:: Problems to work on ::
- a) Translate this sentence from the Tesseract 4 post into Spanish: "We have now also updated the R package tesseract to ship with the new Tesseract 4 on MacOS and Windows."
- b) Continue the blog post on the Tesseract 4 release from the point where it stops.

November 6, 2018 From rOpenSci (https://deploy-preview-488--ropensci.netlify.app/blog/2018/11/06/tesseract-40/). Except where otherwise noted, content on this site is licensed under the CC-BY license.
Last week Google and friends released the new major version of their OCR system: Tesseract 4. This release builds upon 2+ years of hard work and has completely overhauled the internal OCR engine. From the tesseract wiki:
Tesseract 4.0 includes a new neural network-based recognition engine that delivers significantly higher accuracy (on document images) than the previous versions, in return for a significant increase in required compute power. On complex languages however, it may actually be faster than base Tesseract.
We have now also updated the R package tesseract to ship with the new Tesseract 4 on MacOS and Windows. It uses the new engine by default, and the results are extremely impressive! Recognition is much more accurate then before, even without manually enhancing the image quality.
The binary R package for Windows and MacOS can be installed directly from CRAN:
install.packages("tesseract")
Tesseract 4 uses a new training data format, so if you had previously installed custom training data you might need to redownload these as well:
# If you want to OCR french text:
library(tesseract)
tesseract_download('fra')

:: Extracted material ::

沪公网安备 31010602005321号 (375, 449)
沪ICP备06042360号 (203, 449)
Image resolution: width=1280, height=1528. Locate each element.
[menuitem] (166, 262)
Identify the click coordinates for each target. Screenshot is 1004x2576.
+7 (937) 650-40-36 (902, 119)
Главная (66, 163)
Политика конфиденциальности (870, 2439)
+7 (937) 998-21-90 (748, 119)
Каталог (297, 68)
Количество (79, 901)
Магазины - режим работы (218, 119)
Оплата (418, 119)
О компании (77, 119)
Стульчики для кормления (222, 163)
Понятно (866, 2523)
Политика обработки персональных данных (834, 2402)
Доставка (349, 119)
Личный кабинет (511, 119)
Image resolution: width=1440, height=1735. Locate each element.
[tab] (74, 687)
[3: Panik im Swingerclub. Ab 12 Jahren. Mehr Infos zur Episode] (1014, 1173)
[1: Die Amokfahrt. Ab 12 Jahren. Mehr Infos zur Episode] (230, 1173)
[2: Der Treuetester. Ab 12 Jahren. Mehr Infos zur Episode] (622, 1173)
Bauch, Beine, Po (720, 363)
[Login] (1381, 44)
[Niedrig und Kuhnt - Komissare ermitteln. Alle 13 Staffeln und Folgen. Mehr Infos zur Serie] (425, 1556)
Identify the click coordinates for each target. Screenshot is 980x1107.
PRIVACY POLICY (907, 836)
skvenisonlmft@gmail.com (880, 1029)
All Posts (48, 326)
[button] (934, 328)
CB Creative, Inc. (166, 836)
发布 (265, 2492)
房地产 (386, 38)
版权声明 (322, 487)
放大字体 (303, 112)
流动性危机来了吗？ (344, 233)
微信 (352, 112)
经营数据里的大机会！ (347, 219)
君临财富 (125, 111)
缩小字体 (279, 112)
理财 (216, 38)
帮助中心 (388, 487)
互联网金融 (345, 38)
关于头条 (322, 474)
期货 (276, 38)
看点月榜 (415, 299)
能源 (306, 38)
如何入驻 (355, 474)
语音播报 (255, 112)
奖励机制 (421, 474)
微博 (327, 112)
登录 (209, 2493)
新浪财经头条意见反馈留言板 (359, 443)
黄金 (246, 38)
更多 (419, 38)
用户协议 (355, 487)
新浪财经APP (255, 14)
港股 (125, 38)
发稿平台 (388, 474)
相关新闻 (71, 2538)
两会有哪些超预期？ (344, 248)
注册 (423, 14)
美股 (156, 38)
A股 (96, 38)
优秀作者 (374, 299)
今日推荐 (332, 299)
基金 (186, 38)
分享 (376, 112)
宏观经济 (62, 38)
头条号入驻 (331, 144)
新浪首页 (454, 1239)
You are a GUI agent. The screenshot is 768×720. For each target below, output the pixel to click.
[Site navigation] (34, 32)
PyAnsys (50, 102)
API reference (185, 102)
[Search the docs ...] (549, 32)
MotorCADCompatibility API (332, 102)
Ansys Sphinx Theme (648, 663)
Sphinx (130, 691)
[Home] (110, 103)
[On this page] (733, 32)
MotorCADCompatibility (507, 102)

:: Answer set ::
- a) Ahora también hemos actualizado el paquete de R tesseract para que incluya el nuevo Tesseract 4 en MacOS y Windows.

- b)
Training data for eng
(default) is included with the R package already.
Let’s take a simple example from last month’s blog post about ocr’ing bird drawings from the natural history collection. We use the magick package to preprocess the image (crop the area of interest). The image_ocr()
function is a magick wrapper for tesseract::ocr()
.
library(magick)
image_read("https://jeroen.github.io/images/birds.jpg") %>%
image_crop('1200x300+100+1700') %>%
image_ocr() %>%
cat()
H Grenveld. del Watherby & 0°
CLIMACTERIS PICUMNUS.
(BROWN TREE CREEPER).
Tesseract has perfectly detected the hand-written species name (both the Latin and English name), and has also found and nearly perfectly predicted the tiny author names. These results would be a very good basis for post-processing and automatic classification. For example we could match these results against known species and authors as illustrated explained in the original blog post.